Navigating Conflict- The fact is, if you are living your life correctly you will encounter conflict. It is an inevitable part of being human. As a teenager, your child should know how to handle and be prepared for these types of situations. Those who do not handle conflict well do not typically go very far in life. People that can navigate conflict gracefully make better employees and better leadership. Even right now as they deal with friends and teachers they will most likely be faced with some level of conflict.

 

Forgiveness- Forgiveness is hard for most adults, let alone teens.
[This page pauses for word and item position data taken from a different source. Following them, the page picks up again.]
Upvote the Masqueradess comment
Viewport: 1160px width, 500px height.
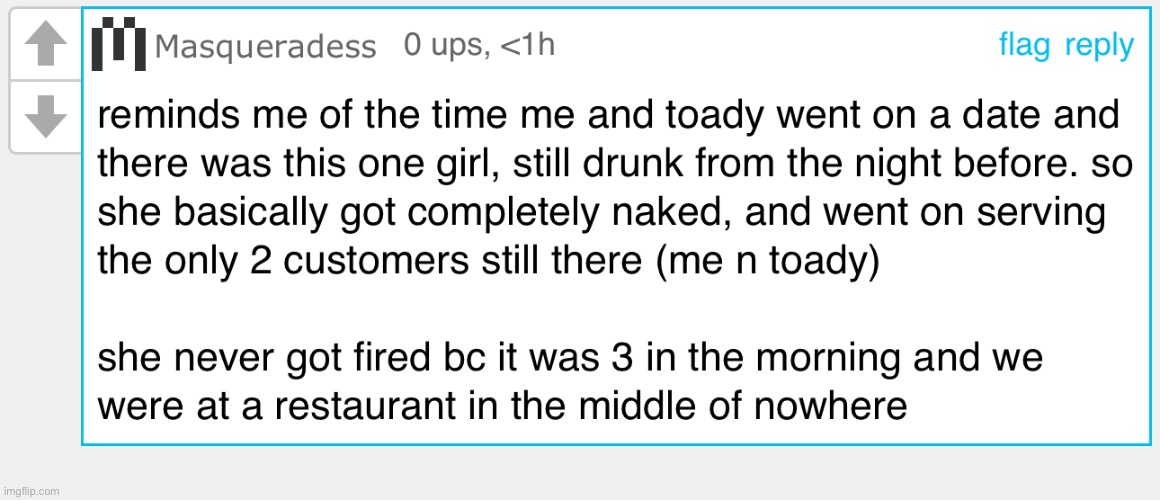tap(45, 47)
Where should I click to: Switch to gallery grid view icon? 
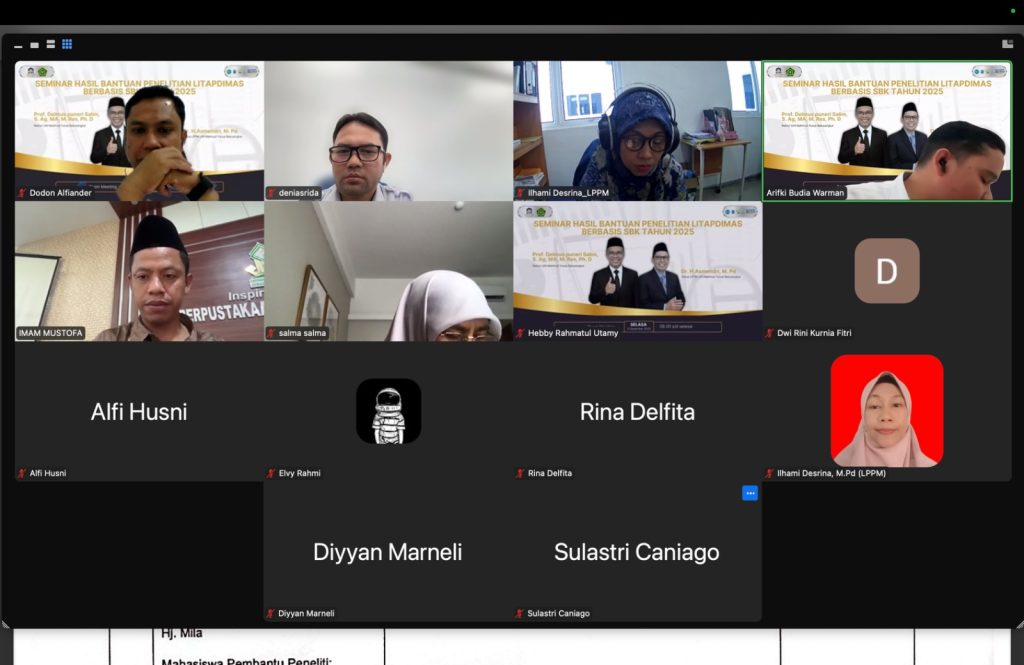tap(67, 44)
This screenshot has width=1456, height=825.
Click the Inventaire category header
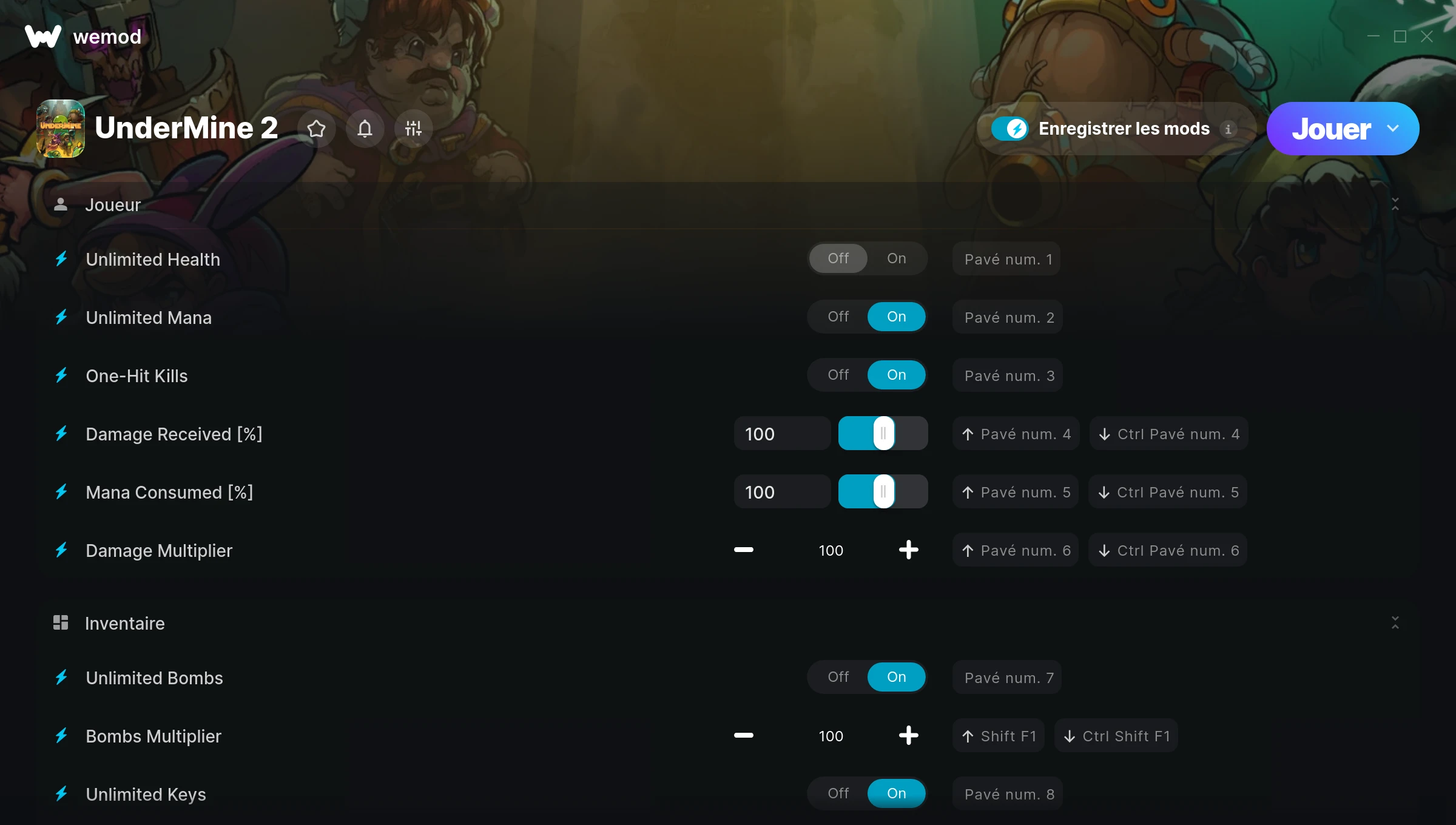click(125, 624)
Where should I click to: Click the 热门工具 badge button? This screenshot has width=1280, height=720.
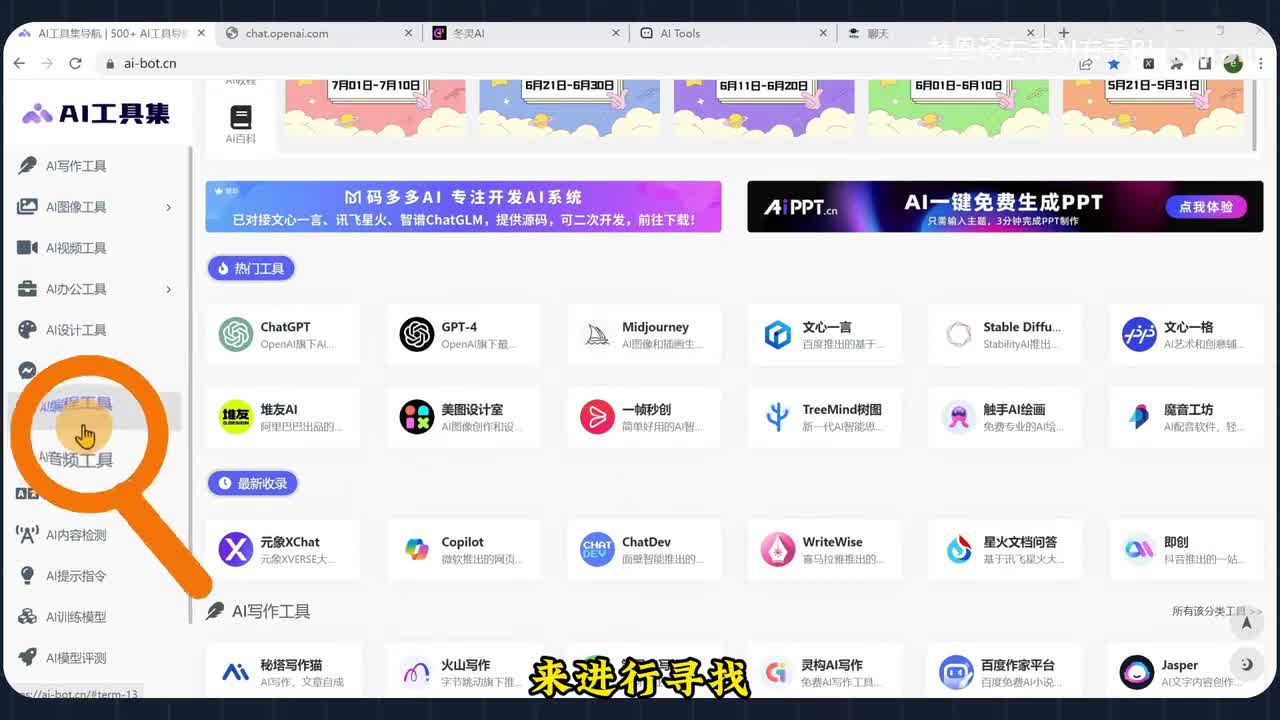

The more life experience these kids get, the more they will need to understand the importance of forgiving others when they have wronged us and asking humbly for forgiveness when they are in the wrong. Luckily we as parents make mistakes all the time, so our teens will have many chances to learn forgiveness within a family setting. Like most things discussed in this article, these principles are best taught by example. Most life lessons are learned in the home.

 

Don’t worry if you feel like you’re failing. Most likely that means you are doing it right. Be patient with your teen and hopefully they will learn to be patient with you. Trying to teach life lessons and having open conversations about these character traits in your home will not have been in vain.